Vanadium

Vanadium

Le Vanadium est, comme le Ruthénium, un élément qui a été découvert deux fois, et où la première a été hélas oubliée. En effet, il a été découvert au Mexique en 1801 par Manuel del Rio, qui avait observé un minéral coloré ayant des reflets rouges, et contenant un nouveau métal. Il a proposé d’appeler ce métal erythrocytium ou panchromium. Cette découverte fut confirmée par F. Wöhler, le découvreur de l’aluminium, mais elle tomba très vite dans l’oubli.

En 1830, le chimiste N. Sefström isola l’oxyde d’un nouveau métal dans une mine de fer suédoise. Et il baptisa Vanadium ce nouveau métal, en l’honneur de Vanadis, la déesse scandinave de la beauté, car les oxydes de ce métal possèdent des couleurs éclatantes. La découverte faite au Mexique resta ignorée, la chimie suédoise, auréolée de la gloire de Berzélius étant plus renommée que celle du Mexique.

Le vanadium est assez répandu dans l’écorce terrestre (100 g par tonne), mais de manière fort dispersée. Il n’existe pas de minerai de Vanadium. On l’exploite comme sous-produit de l’industrie du fer en Afrique du Sud et en Finlande, ou du cuivre et du zinc aux USA.

Le vanadium est un métal blanc argenté parmi les plus durs qui existent, car il est plus dur que le quartz. On l’emploie donc pour augmenter la dureté des outils de coupe à haute vitesse. De plus, ajouté à raison de 0.2 % dans le fer, il augmente sa résistance à la corrosion.

En chimie, le vanadium est très utilisé sous forme d’oxyde. Il existe plusieurs oxydes de vanadium, mais les plus importants sont VO2 et V2O5. L’oxyde supérieur, donc V2O5, a la propriété fondamentale d’oxyder facilement le gaz SO2 en SO3 selon l’équation :

            V2O5  +  SO2  (fleche)  2 VO2  +  SO3

Cette réaction permet la synthèse industrielle de l’acide sulfurique H2SO4, qu’on obtient en faisant réagir le SO3 formé avec l’eau. SO2 vient de la combustion du soufre ou des sulfures à l’air. L’avantage de cette opération est que V2O5 se régénère facilement en faisant réagir VO2 avec l’oxygène de l’air.

            4 VO2  +  O2  (fleche)  2 V2O5

Donc si on fait passer un mélange de gaz SO2 et d’air sur de l’oxyde V2O5, l’opération ne consomme pas de vanadium. Et elle permet de fabriquer des quantités illimitées d’acide sulfurique, avec la même quantité de catalyseur.

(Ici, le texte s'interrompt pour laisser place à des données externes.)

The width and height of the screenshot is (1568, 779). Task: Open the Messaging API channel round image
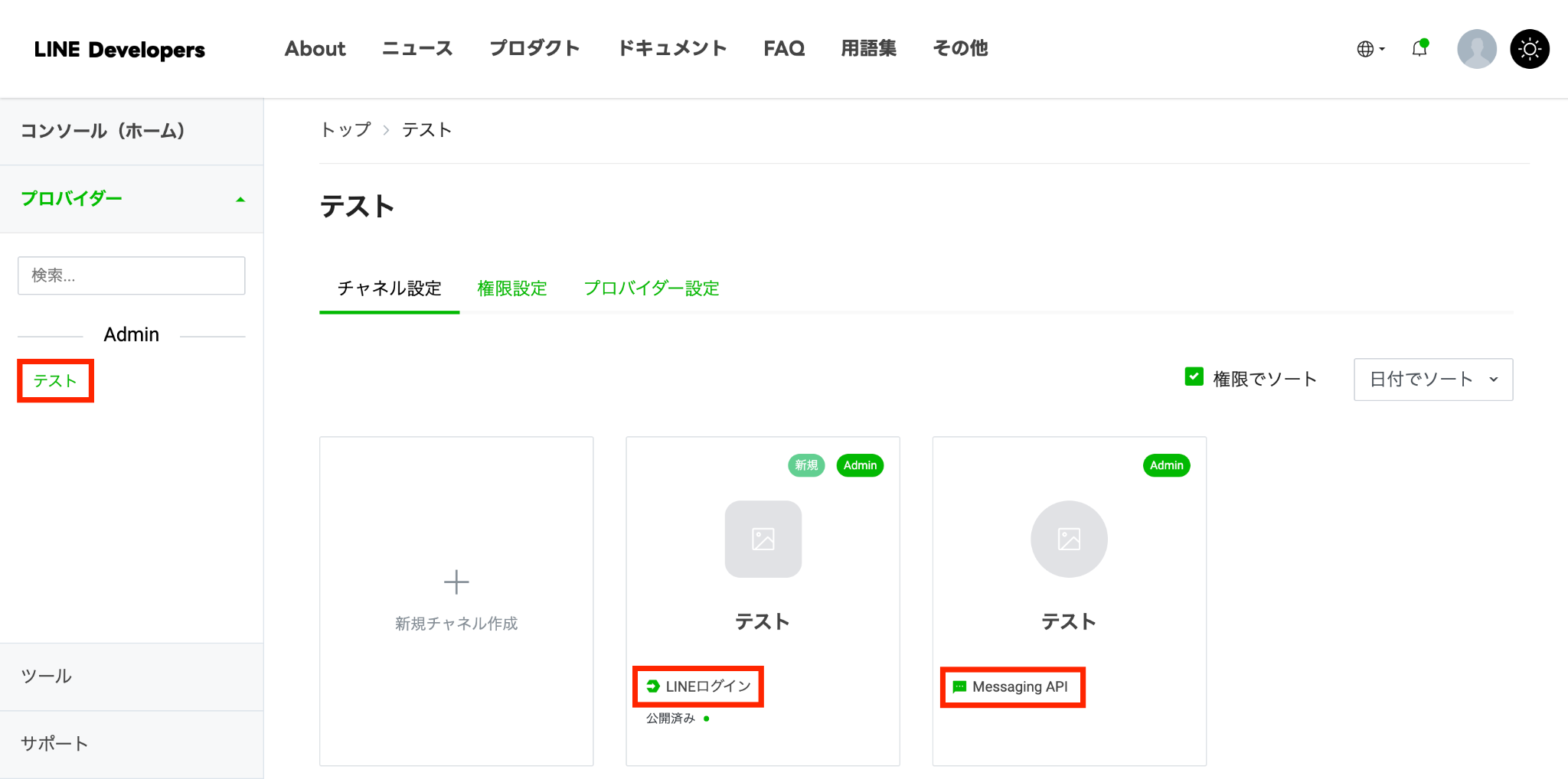[1069, 539]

L’oxyde de vanadium a remplacé le platine comme catalyseur de la synthèse de SO3, car il est moins sensible que lui au phénomène d’empoisonnement par les impuretés, comme l’arsenic.

A part cela, le Vanadium est connu en chimie, pour la variété prodigieuse des ions polyvanadates qu’il forme dans l’eau, et dont la formule change avec la concentration et le pH. Il peut se former des divanadates, des tri-, tétra-, et décavanadates, tous plus ou moins chargés en protons supplémentaires. Et comme certains de ces équilibres s’établissent souvent avec une grande lenteur, cette chimie n’est pas encore toujours connue avec certitude.